(BRIEF) For this exercise, output the line containing "Wir haben wieder geöffnet! (100, 982)" and every line after it through the end of the records, exactly, and no other line.

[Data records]
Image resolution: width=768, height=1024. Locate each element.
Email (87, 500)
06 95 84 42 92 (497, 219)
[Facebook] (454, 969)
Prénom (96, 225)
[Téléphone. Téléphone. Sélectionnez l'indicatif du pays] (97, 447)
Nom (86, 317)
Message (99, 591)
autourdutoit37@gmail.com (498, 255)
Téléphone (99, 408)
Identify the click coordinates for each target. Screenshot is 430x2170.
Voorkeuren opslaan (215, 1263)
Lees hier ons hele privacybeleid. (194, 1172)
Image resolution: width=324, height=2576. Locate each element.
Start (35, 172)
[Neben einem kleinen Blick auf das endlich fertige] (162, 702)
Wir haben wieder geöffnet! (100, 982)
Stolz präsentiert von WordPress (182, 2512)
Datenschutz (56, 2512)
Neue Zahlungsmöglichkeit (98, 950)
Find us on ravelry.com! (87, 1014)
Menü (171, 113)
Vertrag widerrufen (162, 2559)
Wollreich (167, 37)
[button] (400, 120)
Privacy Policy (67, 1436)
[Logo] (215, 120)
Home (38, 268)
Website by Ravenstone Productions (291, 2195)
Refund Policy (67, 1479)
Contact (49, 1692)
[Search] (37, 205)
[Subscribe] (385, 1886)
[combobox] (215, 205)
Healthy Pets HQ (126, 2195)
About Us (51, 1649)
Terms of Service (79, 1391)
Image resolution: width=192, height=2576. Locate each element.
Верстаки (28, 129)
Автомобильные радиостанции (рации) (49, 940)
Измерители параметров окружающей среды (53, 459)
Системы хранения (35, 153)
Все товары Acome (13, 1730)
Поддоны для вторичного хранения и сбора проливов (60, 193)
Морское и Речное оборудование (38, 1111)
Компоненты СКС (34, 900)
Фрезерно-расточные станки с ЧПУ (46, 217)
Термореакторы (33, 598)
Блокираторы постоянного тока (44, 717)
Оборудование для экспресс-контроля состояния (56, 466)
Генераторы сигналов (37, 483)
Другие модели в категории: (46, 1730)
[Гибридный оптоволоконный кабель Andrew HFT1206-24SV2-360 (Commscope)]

(ANSWER FOR THIS EXERCISE)
Wir haben wieder geöffnet! (100, 982)
Stolz präsentiert von WordPress (182, 2512)
Datenschutz (56, 2512)
Neue Zahlungsmöglichkeit (98, 950)
Find us on ravelry.com! (87, 1014)
Menü (171, 113)
Vertrag widerrufen (162, 2559)
Wollreich (167, 37)
[button] (400, 120)
Privacy Policy (67, 1436)
[Logo] (215, 120)
Home (38, 268)
Website by Ravenstone Productions (291, 2195)
Refund Policy (67, 1479)
Contact (49, 1692)
[Search] (37, 205)
[Subscribe] (385, 1886)
[combobox] (215, 205)
Healthy Pets HQ (126, 2195)
About Us (51, 1649)
Terms of Service (79, 1391)
Image resolution: width=192, height=2576. Locate each element.
Верстаки (28, 129)
Автомобильные радиостанции (рации) (49, 940)
Измерители параметров окружающей среды (53, 459)
Системы хранения (35, 153)
Все товары Acome (13, 1730)
Поддоны для вторичного хранения и сбора проливов (60, 193)
Морское и Речное оборудование (38, 1111)
Компоненты СКС (34, 900)
Фрезерно-расточные станки с ЧПУ (46, 217)
Термореакторы (33, 598)
Блокираторы постоянного тока (44, 717)
Оборудование для экспресс-контроля состояния (56, 466)
Генераторы сигналов (37, 483)
Другие модели в категории: (46, 1730)
[Гибридный оптоволоконный кабель Andrew HFT1206-24SV2-360 (Commscope)]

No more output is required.